It is often said that ignorance is bliss. Perhaps the maxim is a typical truism with the perception many of us have about the unheralded world of people living with disabilities and the untold stories of their caring families. We will seldom realise the value what we have and its worth until the time it is lost. In a sort of systemic ignorance, life is being taken for granted daily.
A lot of us have our classical biological senses (sight and hearing especially) working optimally. We are also ambulatory enough to move about freely and function independently. Since we do not have issues of learning disorders or autism, we acquire education in mainstream schools without much hassle. We hold lucrative and cushiony jobs. Those of us who have ‘normal’ children free of developmental disability issues also begin to take the relative independence of such children for granted. We nurse lofty hopes for them with abandon, secured in our assurance of their almost certain great futures. These are all good but we will do well to never take these ‘gifts’ for granted and erroneously perceive them to be as a result of us being better, smarter or more special than the rest of humanity whose stories might not be that straightforward.
There are other sides of life and many a sobering facet is not being acknowledged. There are other kinds of heroes but the silent symphony of people in these genres is lost daily in the cacophony of ‘normal existence’. In finding needed perspective, the existence of children and young adults living with disabilities should be rightfully appreciated as being part of humanity, first and foremost, like the rest of us. A human life with developmental disability is more than just a compromised physical body or impaired mental health as the case might be. Beyond the transience of that fragile human body lays an eternal and wonderfully made spirit within, albeit trapped away within a facade of developmental disability. We will need a bigger picture perspective to appreciate this truism.
I have nothing but great admiration for wonderful parents of our special-needs kids and young adults at CDC, who come in daily to access services for their children.
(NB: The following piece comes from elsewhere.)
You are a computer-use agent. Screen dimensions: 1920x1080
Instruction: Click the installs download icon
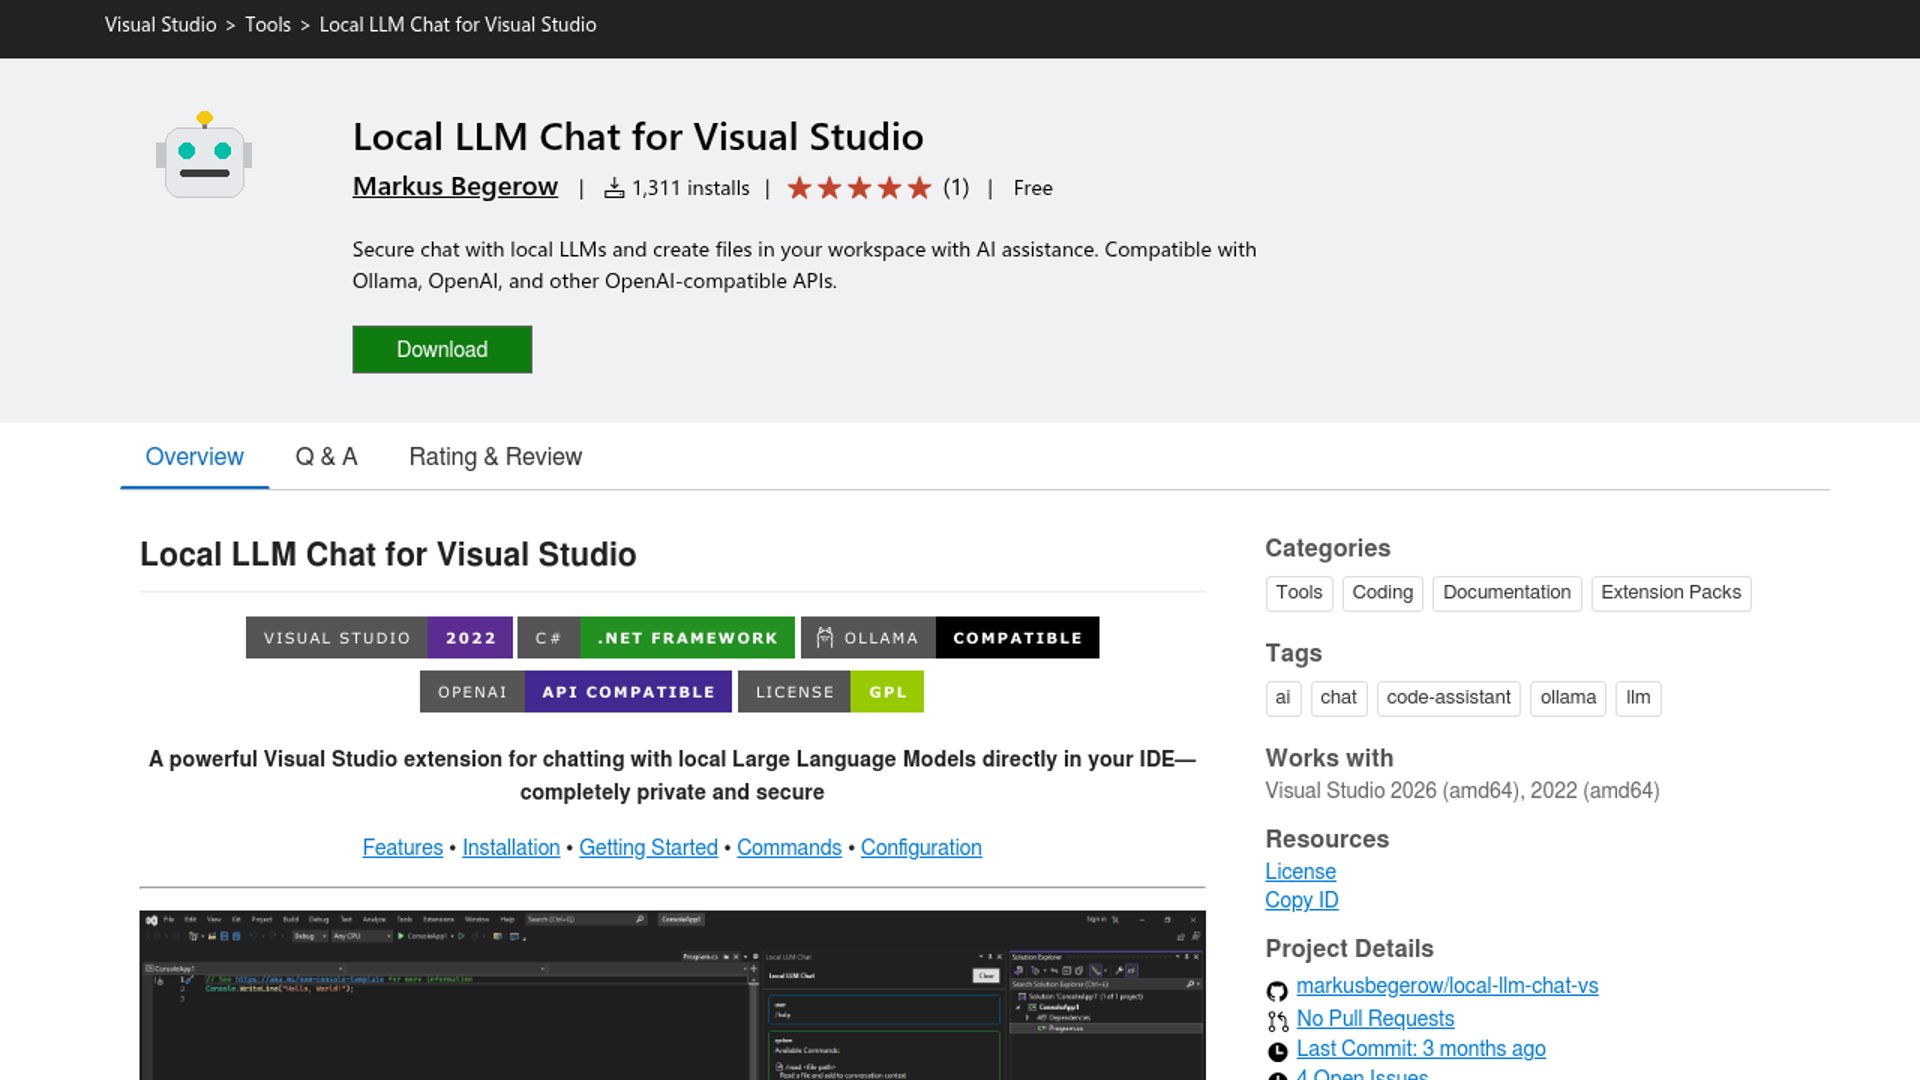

Caring for a child, any child at all, is work. Caring devotedly on long term basis for a child with special support requirements can be really tasking emotionally, physically and financially especially in a disability-unfriendly society like Nigeria. When I subconsciously try to estimate the ages of some of the older students I see at our centre and the obviously unwavering commitment of their parents who come in with them daily, I imagine the long and arduous journey they must have walked over the years, their untold stories of courage and unheard voices for a more supportive societal apparatus. Who holds their hands and help them to psychologically process their questions, anxieties and even emotional traumas in those occasional periods when things get overwhelming as they are likely to do? Who re-assures them and help them keep hope alive for their children or wards? What tangible corporate shoulder is government providing by way of constitutionally appropriate support platforms to help these parents access needed developmental services of their children? These are their silent questions. These are their stories not told.
They have come a long way; we must appreciate their resilience and courage. Indeed, we must extol their fortitude, character and uncommon genre of hope in these deep circumstances. The least that government and society can do is to create a more inclusive atmosphere and supportive social platforms that will enhance the cause of people in this demography. Empathy is not the same as sympathy and the former is what is direly needed in this scenario. Genuine understanding. A supportive social shoulder. Solid intervention efforts by government, corporate organisations and even big-hearted individuals towards making positive differences on these matters are the ways forward.
This change we seek for a more inclusive society begins with each of us and our dispositions on issues of disabilities. What if it was you? The Children’s Developmental Centre is a Not-for-Profit organisation committed to driving positive social change in this area especially via its passionate advocacy and awareness programmes (such as the yearly ‘Finding normal’, Ride for Life and Dance-A-Thon events among other road-show programmes) on matters of disabilities. More hands need to be on deck for sustainability and success of the initiative. Support the vision. Let the change be effected. From this page, let the word go forth.